There is no way that they are fresh out of ideas for movies like this. I refuse to believe that there isn’t a market for this type of movie. I mean participation and interest of kids and sports can’t be that low that a great movie in the vein of the aforementioned ‘90s classics couldn’t draw a profitable audience. 
I mean, there hasn’t been a golf movie yet, right? Why not get, say, the kid from the Sprint framily commercials to play a young teenager who buys some magical set of golf clubs from a garage sale that used to belong to Bobby Jones or Jack Nicklaus or heck, even Tiger Woods? The clubs instantly make him a world-class golfer, and he gets on the pro tour. “Gordon,” the goth weirdo that nobody really knows why he is around, could caddy for the kid. This could totally work. 
With the piqued interest in soccer throughout the United States thanks to the U.S. doing well at the World Cup, don’t tell me that some sort of underdog story about a kid making his way onto some all-star soccer team wouldn’t be a great movie. 

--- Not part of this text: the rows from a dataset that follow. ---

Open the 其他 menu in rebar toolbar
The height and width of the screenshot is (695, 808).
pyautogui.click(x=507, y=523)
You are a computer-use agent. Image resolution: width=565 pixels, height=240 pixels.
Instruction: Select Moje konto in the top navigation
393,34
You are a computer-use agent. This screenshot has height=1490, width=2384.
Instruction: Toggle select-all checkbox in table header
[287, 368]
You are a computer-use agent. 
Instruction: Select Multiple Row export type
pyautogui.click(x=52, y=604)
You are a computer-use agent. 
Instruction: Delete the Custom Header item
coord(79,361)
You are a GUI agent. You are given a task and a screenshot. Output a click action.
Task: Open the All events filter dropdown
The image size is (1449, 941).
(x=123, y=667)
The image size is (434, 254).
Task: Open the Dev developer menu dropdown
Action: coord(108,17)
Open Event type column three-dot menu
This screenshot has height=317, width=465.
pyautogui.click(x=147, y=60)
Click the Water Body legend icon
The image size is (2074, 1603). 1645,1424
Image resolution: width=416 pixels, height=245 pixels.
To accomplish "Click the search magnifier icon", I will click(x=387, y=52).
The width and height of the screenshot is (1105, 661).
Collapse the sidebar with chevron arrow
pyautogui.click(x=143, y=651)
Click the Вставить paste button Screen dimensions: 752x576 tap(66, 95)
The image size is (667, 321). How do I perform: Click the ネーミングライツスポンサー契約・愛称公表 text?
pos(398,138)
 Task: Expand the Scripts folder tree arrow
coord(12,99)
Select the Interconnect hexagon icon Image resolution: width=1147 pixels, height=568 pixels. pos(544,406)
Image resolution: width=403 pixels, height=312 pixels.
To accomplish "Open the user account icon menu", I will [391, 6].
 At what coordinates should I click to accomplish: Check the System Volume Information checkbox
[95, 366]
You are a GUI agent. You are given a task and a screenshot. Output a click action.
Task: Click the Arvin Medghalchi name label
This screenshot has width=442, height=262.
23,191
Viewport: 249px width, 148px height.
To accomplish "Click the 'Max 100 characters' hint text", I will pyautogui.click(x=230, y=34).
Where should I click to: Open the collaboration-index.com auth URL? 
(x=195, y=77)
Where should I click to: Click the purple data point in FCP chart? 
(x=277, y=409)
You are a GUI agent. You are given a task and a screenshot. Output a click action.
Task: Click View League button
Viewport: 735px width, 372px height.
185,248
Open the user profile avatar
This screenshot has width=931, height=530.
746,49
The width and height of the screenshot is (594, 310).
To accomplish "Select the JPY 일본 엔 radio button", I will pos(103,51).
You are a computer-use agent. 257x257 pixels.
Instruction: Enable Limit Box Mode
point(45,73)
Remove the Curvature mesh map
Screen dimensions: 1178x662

I can’t understand why this genre of movie has fizzled. I mean, it’s also been more than 20 years since the Mighty Ducks came out in 1992; why not remake it? It has passed that point where that’s a possibility. There is no doubt a plethora of child actors in the stable at Disney Channel would be willing to learn how to skate and film in Minnesota during the winter. 
Why can’t we make this happen? 
I want my godson and possible future children to have that same experience of a magical sports story that I did when I grew up in the ‘90s. 
And I have to admit that I would like to have some more movies to enjoy myself – the cheesier the better.